作　　者：王丹萍[1,2] 邵明玮[1] 宋素彩[1] 汪丽娟[1] 栗夏连[1] 

机构地区：[1]郑州大学第一附属医院内分泌科,450052 [2]漯河市中心医院

出　　处：《中国糖尿病杂志》2013年第3期279-282,共4页Chinese Journal of Diabetes

摘　　要：目的研究地塞米松(DEX)在细胞水平对肝脏糖代谢和胰岛素的生物效应的影响,并观察吡格列酮(PGZ)在该过程中的干预作用。方法体外培养HepG2细胞,加入DEX作用不同的时间,GOD-POD法测上清葡萄糖浓度来确定影响细胞葡萄糖消耗量(GC)最明显的DEX作用时间,并观察PGZ在该条件下对细胞GC、糖原合成、糖异生及糖酵解过程的干预作用。结果 1μmol/L DEX作用36h时细胞GC下降最明显,作用48h时出现IR。PGZ组细胞糖原合成、糖异生指标较DEX组差异均有统计学意义(P均<0.05),糖酵解指标差异无统计学意义(P>0.05),但在胰岛素存在时,PGZ和胰岛素在促进葡萄糖合成和酵解、抑制糖异生等糖代谢的各个环节均发挥协同作用(P<0.05)。结论 DEX作用于肝细胞使其葡萄糖摄取能力及IS下降。PGZ通过糖代谢的多种途径发挥干预作用,其中主要通过糖原合成和糖异生,为临床上类固醇性糖尿病的治疗提供了分子基础。Objective To study the effect of dexamethasone on glucose metabolism and insulin sensitivity in HepG2 cells, and observe the intervention of pioglitazone on it. Methods Dexamethasone was added into the cultured HepG2 cells for different culture duration, and the GOD-POD method was used to ascertain the best action time of dexamethasone for the most obvious effect on glucose metabolism of HepG2 cells. Based on this, the intervention effect of pioglitazone through measuring the indicators of glucose consumption （GC）, glycogen synthesis, gluconeogenesis, and glycolysis was observed.
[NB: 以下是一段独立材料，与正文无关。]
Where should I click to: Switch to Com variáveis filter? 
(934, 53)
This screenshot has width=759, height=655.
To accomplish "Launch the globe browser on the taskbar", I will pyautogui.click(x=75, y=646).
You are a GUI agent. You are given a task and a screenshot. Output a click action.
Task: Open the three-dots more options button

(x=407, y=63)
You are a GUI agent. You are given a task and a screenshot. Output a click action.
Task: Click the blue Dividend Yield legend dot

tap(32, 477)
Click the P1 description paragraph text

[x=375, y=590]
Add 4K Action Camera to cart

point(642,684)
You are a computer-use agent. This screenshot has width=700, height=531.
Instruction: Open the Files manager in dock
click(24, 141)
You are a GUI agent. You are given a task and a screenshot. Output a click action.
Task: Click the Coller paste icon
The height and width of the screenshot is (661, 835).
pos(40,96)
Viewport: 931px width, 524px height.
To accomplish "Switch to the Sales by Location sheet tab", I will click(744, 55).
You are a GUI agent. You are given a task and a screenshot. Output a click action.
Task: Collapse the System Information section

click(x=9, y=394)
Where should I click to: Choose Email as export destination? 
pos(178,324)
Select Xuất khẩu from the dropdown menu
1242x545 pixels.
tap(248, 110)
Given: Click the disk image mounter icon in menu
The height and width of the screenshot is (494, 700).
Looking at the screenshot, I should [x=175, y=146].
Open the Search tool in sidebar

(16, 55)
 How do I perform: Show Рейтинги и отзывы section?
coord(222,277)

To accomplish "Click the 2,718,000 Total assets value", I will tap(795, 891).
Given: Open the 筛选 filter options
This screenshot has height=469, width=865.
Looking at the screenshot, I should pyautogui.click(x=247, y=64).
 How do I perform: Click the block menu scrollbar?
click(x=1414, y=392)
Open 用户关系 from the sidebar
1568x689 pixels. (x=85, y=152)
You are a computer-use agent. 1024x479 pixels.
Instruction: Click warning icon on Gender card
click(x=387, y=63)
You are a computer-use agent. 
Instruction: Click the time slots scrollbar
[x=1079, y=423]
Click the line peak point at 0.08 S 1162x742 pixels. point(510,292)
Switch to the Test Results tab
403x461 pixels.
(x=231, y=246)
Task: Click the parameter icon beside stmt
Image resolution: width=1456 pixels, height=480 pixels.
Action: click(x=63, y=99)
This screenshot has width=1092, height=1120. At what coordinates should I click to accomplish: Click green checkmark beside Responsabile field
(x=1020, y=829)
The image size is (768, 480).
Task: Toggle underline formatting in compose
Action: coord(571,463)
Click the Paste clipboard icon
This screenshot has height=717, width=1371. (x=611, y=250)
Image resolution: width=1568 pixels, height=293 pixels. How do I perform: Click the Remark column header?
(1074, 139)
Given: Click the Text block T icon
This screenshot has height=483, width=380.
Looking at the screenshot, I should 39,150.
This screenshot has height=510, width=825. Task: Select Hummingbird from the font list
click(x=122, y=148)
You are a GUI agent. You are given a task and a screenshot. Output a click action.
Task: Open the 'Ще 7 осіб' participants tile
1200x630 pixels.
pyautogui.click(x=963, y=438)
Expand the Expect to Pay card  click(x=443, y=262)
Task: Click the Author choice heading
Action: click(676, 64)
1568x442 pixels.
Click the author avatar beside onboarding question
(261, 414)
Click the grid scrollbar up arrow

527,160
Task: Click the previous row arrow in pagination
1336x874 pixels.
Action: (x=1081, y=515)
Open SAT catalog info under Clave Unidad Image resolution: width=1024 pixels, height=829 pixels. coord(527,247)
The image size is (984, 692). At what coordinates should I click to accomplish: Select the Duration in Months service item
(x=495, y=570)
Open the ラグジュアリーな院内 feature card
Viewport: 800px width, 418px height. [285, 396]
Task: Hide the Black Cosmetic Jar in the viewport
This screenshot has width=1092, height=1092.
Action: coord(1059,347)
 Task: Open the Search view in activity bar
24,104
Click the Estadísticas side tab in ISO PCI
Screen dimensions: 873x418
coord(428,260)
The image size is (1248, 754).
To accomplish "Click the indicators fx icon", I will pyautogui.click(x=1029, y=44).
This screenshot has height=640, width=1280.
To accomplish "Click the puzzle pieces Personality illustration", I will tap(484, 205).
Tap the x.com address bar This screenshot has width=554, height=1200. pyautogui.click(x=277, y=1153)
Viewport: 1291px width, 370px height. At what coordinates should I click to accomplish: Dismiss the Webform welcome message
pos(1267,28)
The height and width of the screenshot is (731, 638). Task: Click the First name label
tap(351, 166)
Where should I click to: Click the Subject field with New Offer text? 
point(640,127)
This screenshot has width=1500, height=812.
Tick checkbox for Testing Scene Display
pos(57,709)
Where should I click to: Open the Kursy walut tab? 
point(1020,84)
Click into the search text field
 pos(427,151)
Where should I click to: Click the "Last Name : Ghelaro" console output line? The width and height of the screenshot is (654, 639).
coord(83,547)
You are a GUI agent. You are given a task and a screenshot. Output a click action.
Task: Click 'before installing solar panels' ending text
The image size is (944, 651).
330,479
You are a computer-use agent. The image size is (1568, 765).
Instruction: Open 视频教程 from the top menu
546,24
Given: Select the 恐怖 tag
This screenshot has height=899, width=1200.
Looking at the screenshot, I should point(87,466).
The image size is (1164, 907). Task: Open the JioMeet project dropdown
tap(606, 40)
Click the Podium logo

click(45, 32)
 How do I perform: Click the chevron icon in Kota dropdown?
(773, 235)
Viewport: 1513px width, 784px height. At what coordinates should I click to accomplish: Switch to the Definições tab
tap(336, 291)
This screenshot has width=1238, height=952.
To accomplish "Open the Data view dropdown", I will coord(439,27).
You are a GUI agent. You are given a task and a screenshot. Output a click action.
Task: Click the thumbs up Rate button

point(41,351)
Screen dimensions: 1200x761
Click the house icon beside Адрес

Results With the intervention of 1 μmol/L dexamethasone for 36 hours, the decrease of GC of cells was the most significant, and IR occurred at 48 hours. The glycogen synthesis and gluconeogenesis of the PGZ group were significantly different from those of the dexamethasone group （all P〈0. 05）, while there was no statistical significant difference in indicators of glycolysis between the two groups （P〉0. 05）. Insulin and pioglitazone had the co-effect on promoting glucose synthesis, glycolysis, and inhibiting gluconeogenesis when insulin was existed at the same time （P〈0. 05）. Conleusion Dexamethasone affects HepG2 cells, causing a decline of glucose intaking and IS. The action of PGZ on glucose metabolism is via glycogen synthesis and gluconeogenesis in a principal way. This conclusion provides more evidence for the clinical treatment of steroid diabetes.

关 键 词：HEPG2细胞 地塞米松 吡格列酮 糖代谢 过氧化物酶增殖体激活受体 

分 类 号：R587.1[医药卫生—内分泌]